La parole poétique, donnée à entendre, peut faire jaillir des « énergies inouïes » en s'incarnant.
Yvon le Men parle de son engagement en poésie avec un interlocuteur attentif qui pose de bonnes questions et laisse le poète y délier sa pensée dans une langue simple, directe, sans fioriture mais propre à rendre compte sans détour d'un cheminement complexe.
Yvon le Men a eu la chance d'être ami avec
Jean-Luc Steinmetz, lecteur éclairé et critique subtil de
Rimbaud. Jeune homme, il a aussi pu fraterniser avec trois grands poètes contemporains,
Jean Malrieu : « le bruit court qu'on peut être heureux »,
Xavier Grall : « Seigneur, me voici, c'est moi… » et
Eugène Guillevic : « un bouddha malin qui rusait avec la
vie pour la supporter » puis plus tard
Claude Vigée [«
Vie j'ai »] : « mourir sur la pointe des pieds, en dansant sur l'abîme ». On pourrait trouver pire parrainage.
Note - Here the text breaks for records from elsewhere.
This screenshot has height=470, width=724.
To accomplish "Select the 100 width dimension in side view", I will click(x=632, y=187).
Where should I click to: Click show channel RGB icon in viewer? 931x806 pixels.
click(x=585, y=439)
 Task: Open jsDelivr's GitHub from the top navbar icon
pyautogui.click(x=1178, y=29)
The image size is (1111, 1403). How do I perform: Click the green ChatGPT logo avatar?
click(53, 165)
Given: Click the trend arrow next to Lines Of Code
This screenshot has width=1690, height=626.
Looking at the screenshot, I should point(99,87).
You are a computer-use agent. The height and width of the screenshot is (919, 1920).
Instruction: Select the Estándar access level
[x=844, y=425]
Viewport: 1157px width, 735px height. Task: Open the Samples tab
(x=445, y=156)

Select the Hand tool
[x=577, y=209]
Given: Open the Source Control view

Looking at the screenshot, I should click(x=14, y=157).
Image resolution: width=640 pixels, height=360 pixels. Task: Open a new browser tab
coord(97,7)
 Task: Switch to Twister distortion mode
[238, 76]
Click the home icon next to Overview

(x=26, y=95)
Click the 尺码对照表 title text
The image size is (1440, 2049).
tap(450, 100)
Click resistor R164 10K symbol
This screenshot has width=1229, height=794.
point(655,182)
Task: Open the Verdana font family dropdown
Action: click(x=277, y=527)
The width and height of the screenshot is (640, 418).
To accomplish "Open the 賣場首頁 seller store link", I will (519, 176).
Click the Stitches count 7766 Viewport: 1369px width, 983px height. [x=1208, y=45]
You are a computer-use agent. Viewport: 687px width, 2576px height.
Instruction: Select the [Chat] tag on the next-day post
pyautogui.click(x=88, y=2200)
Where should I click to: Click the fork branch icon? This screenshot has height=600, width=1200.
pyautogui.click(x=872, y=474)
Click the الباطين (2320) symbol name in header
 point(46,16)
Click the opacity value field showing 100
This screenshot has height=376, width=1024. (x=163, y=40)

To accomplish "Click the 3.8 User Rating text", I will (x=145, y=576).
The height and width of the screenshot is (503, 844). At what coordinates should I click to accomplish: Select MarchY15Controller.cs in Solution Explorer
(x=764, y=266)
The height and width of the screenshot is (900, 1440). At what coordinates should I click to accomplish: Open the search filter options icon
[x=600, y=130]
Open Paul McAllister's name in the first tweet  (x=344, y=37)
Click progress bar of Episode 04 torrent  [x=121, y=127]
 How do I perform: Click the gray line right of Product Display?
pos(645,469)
Yvon le Men parle de son enfance bretonne pauvre et heureuse, un père cantonnier auxiliaire, une mère couturière, de la mort brutale et prématurée de son père à l'âge de 42 ans, de son entrée en
poésie sans filet avec le désir d'en vivre : « J'ai eu peur… Pas de salaire, pas d'études, la
poésie seulement ». « La liberté n'est pas facile, il faut une grande discipline, j'ai mis des années avant d'équilibrer ces deux éléments-là ensemble ». A mesure, l'entretien gagne en densité et en profondeur tout en restant limpide, compréhensible, immédiatement et après-coup comme un vin charpenté délivrant des arômes subtils pendant et après sa dégustation. le poète y déroule sa
vie, sans fard, sans forfanterie mais avec un éclat incomparable, celui d'un homme, frère humain qui après nous vivra, par la parole continuée de
poèmes et de proses dans la lignée des anciens, pour ceux à venir : « Tout poète s'inscrit sur un chemin, dans une constellation. Ce chemin commence dans la nuit des temps depuis
Gilgamesh, Job et va jusqu'à demain, jusqu'au poème qui n'est pas encore né ».